Márquez, writing for the Court of Appeal, rejected Popescu’s argument that he was not an at-will employee because he was entitled to severance pay if he was terminated without cause. But even as an at-will employee, the justice said, he had a cause of action for interference with contract.

“Our high court clearly held [in Reeves] that a contract interference claim involving an at-will contract is viable under California law,” he wrote. The trial judge’s reliance on Reeves to hold that Popescu was required to plead an independent tortious act, however, was erroneous, Márquez said.

Case Distinguished

The Reeves court, he explained, “based its conclusion that interference with an at-will employment relationship was not actionable without an independent wrongful act upon the dual public policy considerations of employee freedom of movement and a business’s right to legitimately compete in the marketplace.” Those considerations, he said, do not apply to the “atypical” situation presented by Popescu, where a third party, not a prospective employer, allegedly induced a business partner, not a competitor, to breach an at-will employment agreement.

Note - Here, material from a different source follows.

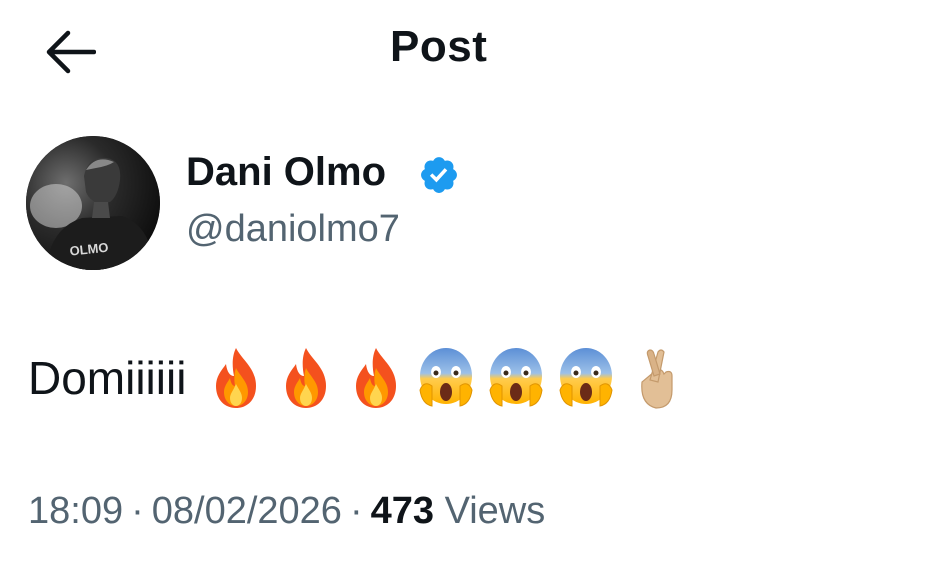  Describe the element at coordinates (439, 46) in the screenshot. I see `page-title: Post` at that location.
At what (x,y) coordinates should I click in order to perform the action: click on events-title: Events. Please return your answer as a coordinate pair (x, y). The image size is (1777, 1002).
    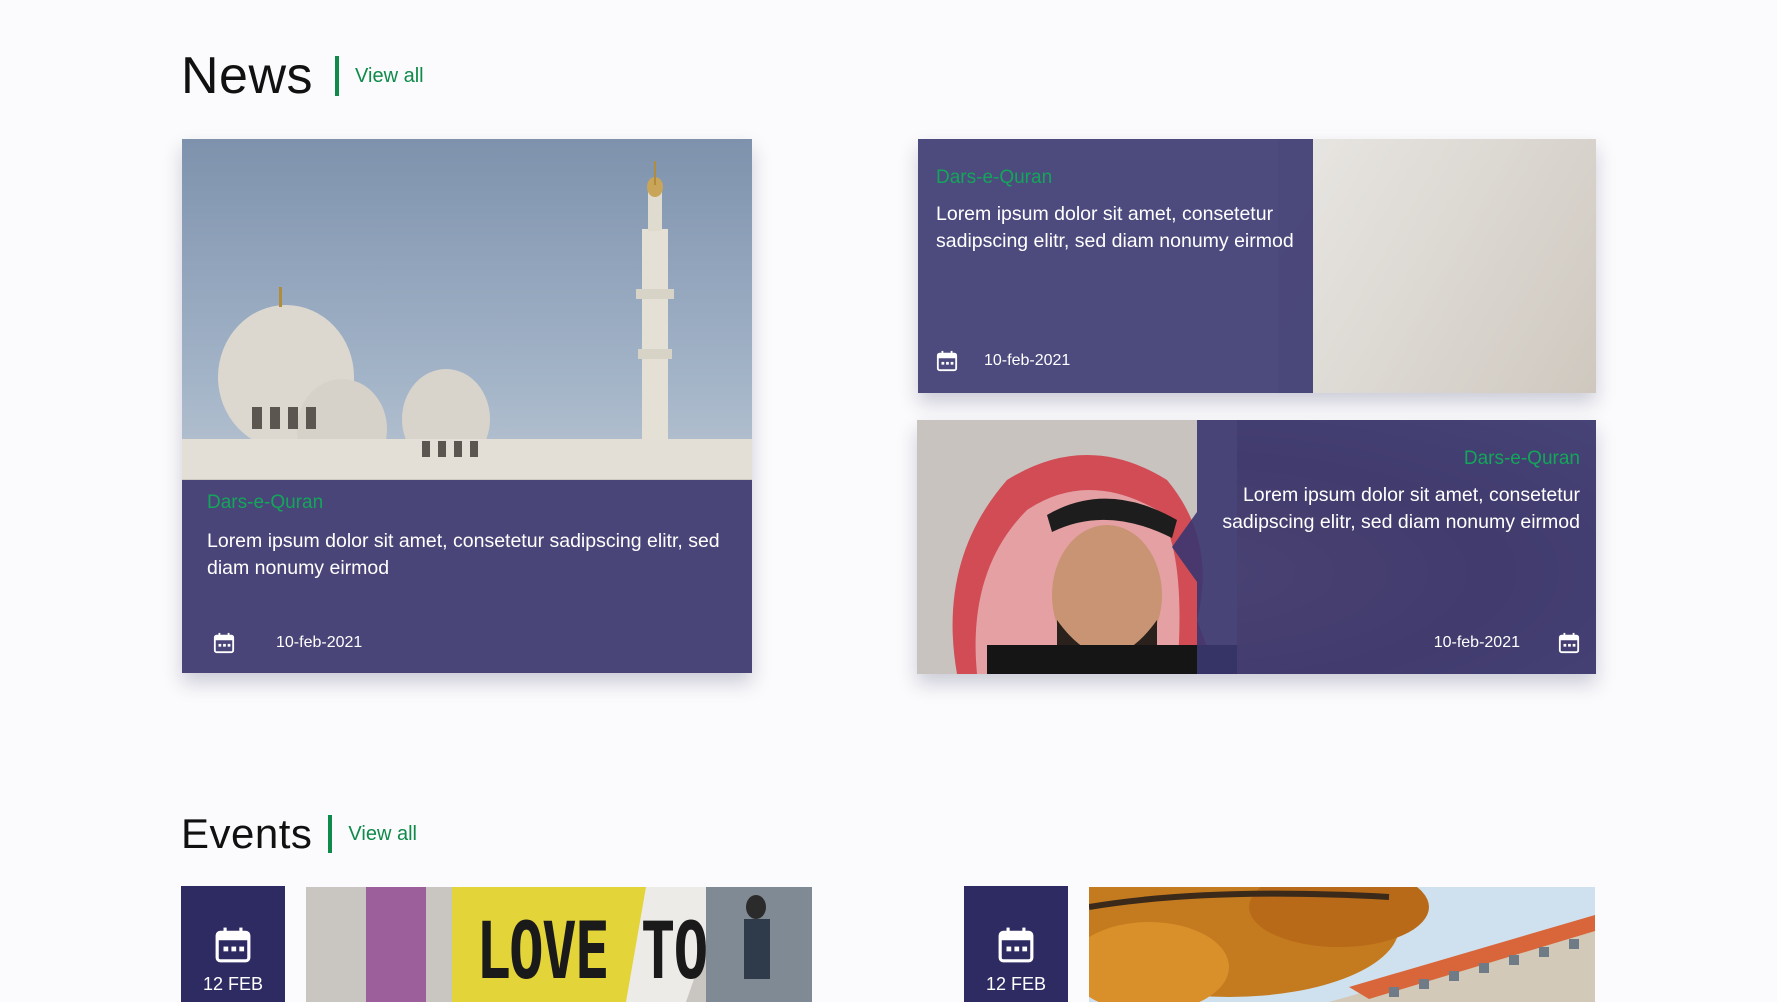
    Looking at the image, I should click on (247, 834).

Márquez went on to say that Popescu pled a claim for interference with prospective economic advantage by alleging that Apple pressured Constellium to terminate him in furtherance of an “unlawful scheme to misappropriate trade secrets by fraud and false pretenses, to induce the execution of a Development Agreement that violates state and federal antitrust laws, and to violate California’s Unfair Business Practices Act.”

There is no requirement that the plaintiff be directly impacted by the allegedly anticompetitive conduct, the jurist said; it is sufficient that he alleged the disruption of his relationship with his employer as part of that conduct.

The case is Popescu v. Apple Inc., 16 S.O.S. 3352.